> _Excerto da página_:
● ● ● ● ● ● ●
Entrevista/ “A vida não acontece se não falarmos com estranhos”
“Os jovens querem ser influenciadores, mas não sabem que tipo de influência querem ter. Dizem `quero ser famoso, ter muitos seguidores´, mas não têm mensagem nenhuma. Isso é perigoso. É o vazio. A influência verdadeira começa na empatia e no impacto real nas pessoas à sua volta”, afirma o escritor britânico Nicholas Boothman que viveu em Lisboa, cantou no hotel Solimar e escreveu o seu primeiro livro em Cascais.
Nicholas Boothman não é o típico especialista em comunicação que conhecemos. Ex-fotógrafo de moda, ex-músico e ex-publicitário, já “viveu mil vidas” antes de se tornar num dos nomes mais influentes da comunicação interpessoal. Com um humor contagiante e uma abordagem prática, é autor do bestseller “Como Fazer os Outros Gostar de Si em 90 Segundos”, que acaba de chegar às livrarias portuguesas. Uma obra que foi escrita em Cascais.
● ● ● ● ● ● ●
> _Linhas fornecidas_:
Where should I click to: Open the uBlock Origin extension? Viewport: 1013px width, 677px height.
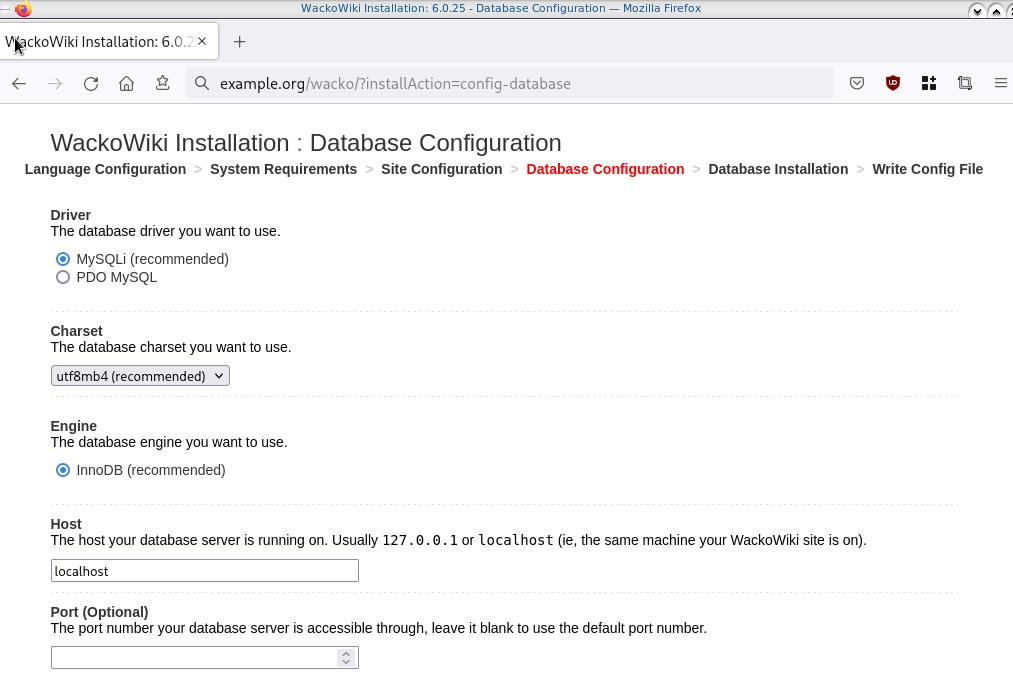(893, 84)
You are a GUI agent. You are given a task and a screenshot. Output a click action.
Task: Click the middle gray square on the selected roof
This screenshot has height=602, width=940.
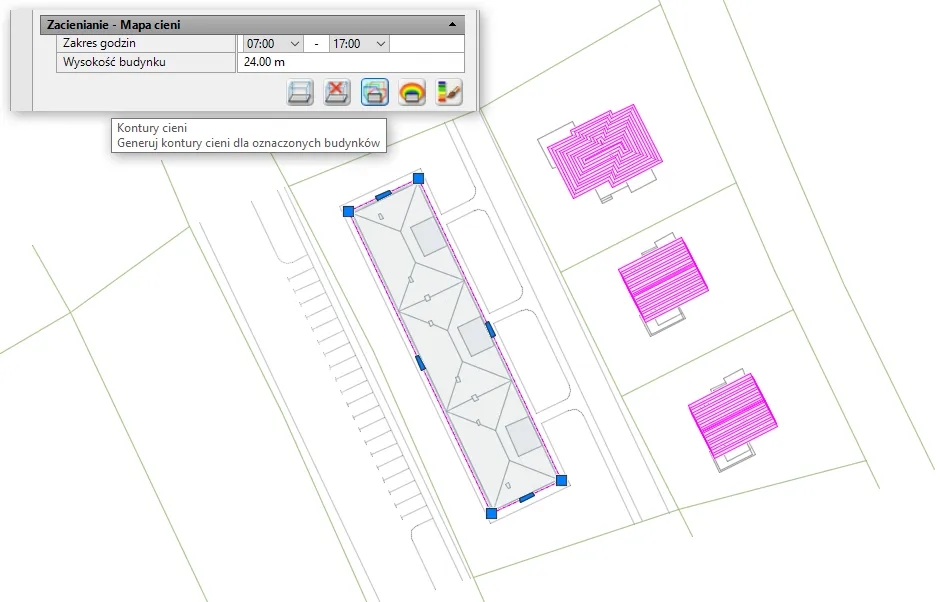click(x=474, y=337)
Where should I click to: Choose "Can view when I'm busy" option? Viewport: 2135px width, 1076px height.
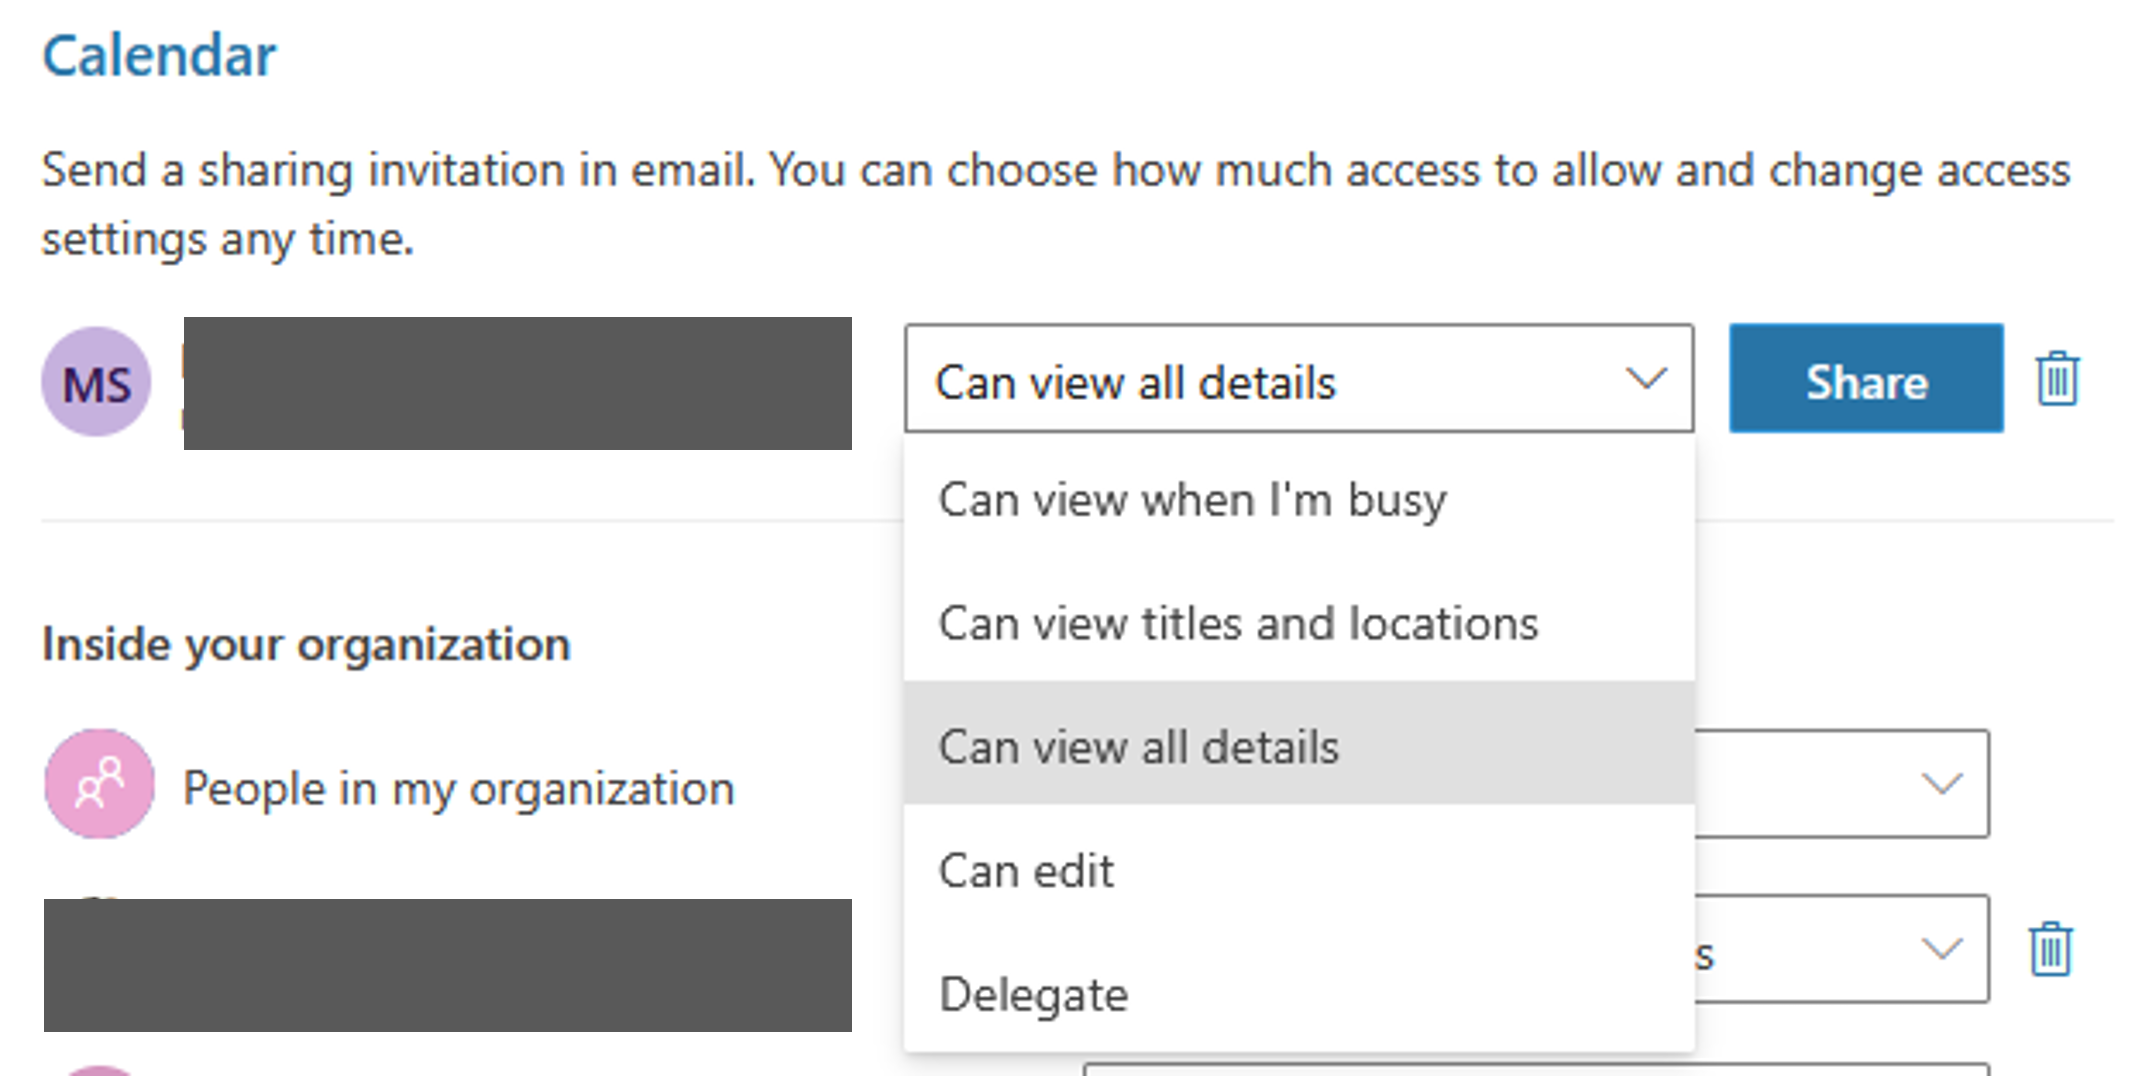(1192, 499)
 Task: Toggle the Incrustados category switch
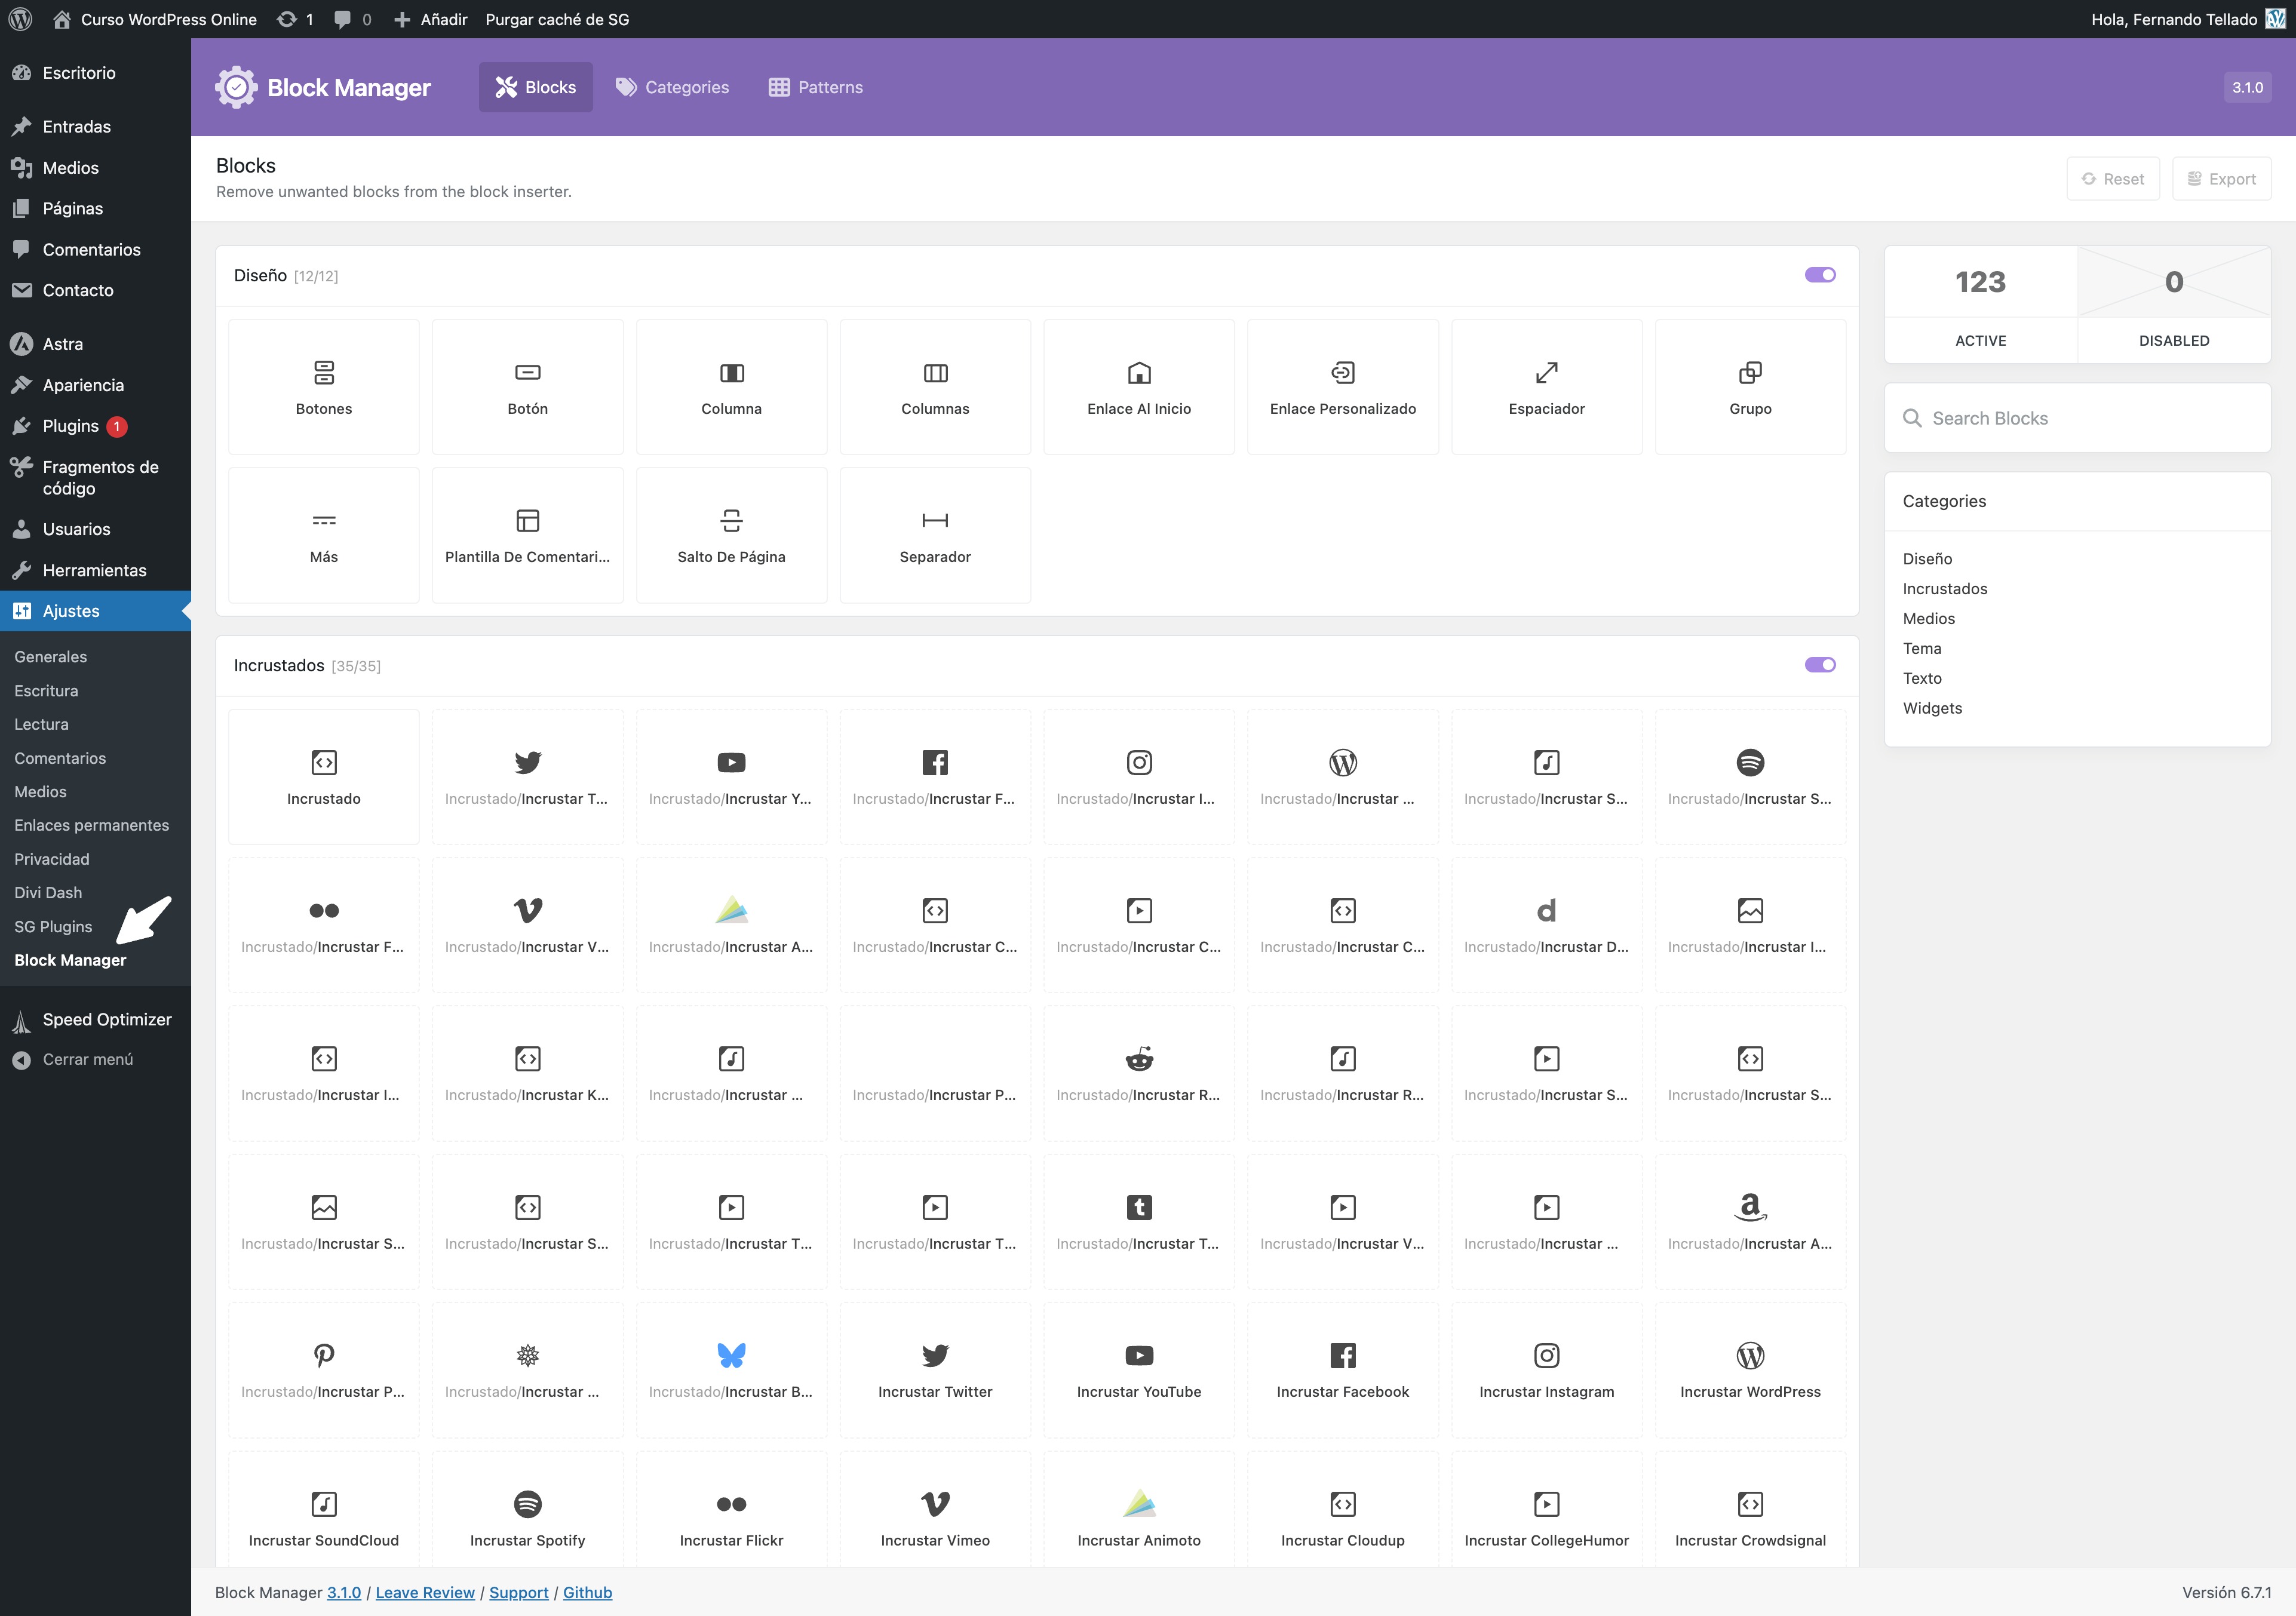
● ● ● ● ● ● ●
> _Instrução A_:
Na entrevista com Nicholas Boothman, em que hotel se diz que o escritor cantou?
> _Instrução B_:
Prossiga, por favor, a entrevista com Nicholas Boothman a partir da última frase apresentada.

> _Resposta A_:
No hotel Solimar.

> _Resposta B_:
Numa conversa intimista e descontraída, que aconteceu na livraria Bertrand do Chiado, Boothman fala-nos da sua ligação especial ao país, da urgência de reaprendermos a criar ligações humanas e do que realmente importa quando queremos deixar uma marca. “Basta começar com o mais simples: olhar nos olhos, sorrir, adotar uma linguagem corporal aberta, mostrar que está presente. Encontrar um terreno comum”, garante Boothman, que defende que basta apenas um minuto e meio para causar uma boa primeira impressão.
Comecemos com uma pergunta simples: o que o liga a Portugal?
Vivi em Lisboa durante bastante tempo. Tive um estúdio de fotografia aqui no último andar de um prédio lindíssimo e antes disso cantava num hotel chamado Solimar. Depois cantei também na faculdade. Uma das minhas filhas vive aqui e é sempre um prazer voltar. Faço questão de voltar sempre. A alma de Portugal é única! Aliás, quando morrer, quero que as minhas cinzas sejam espalhadas na baía de Cascais.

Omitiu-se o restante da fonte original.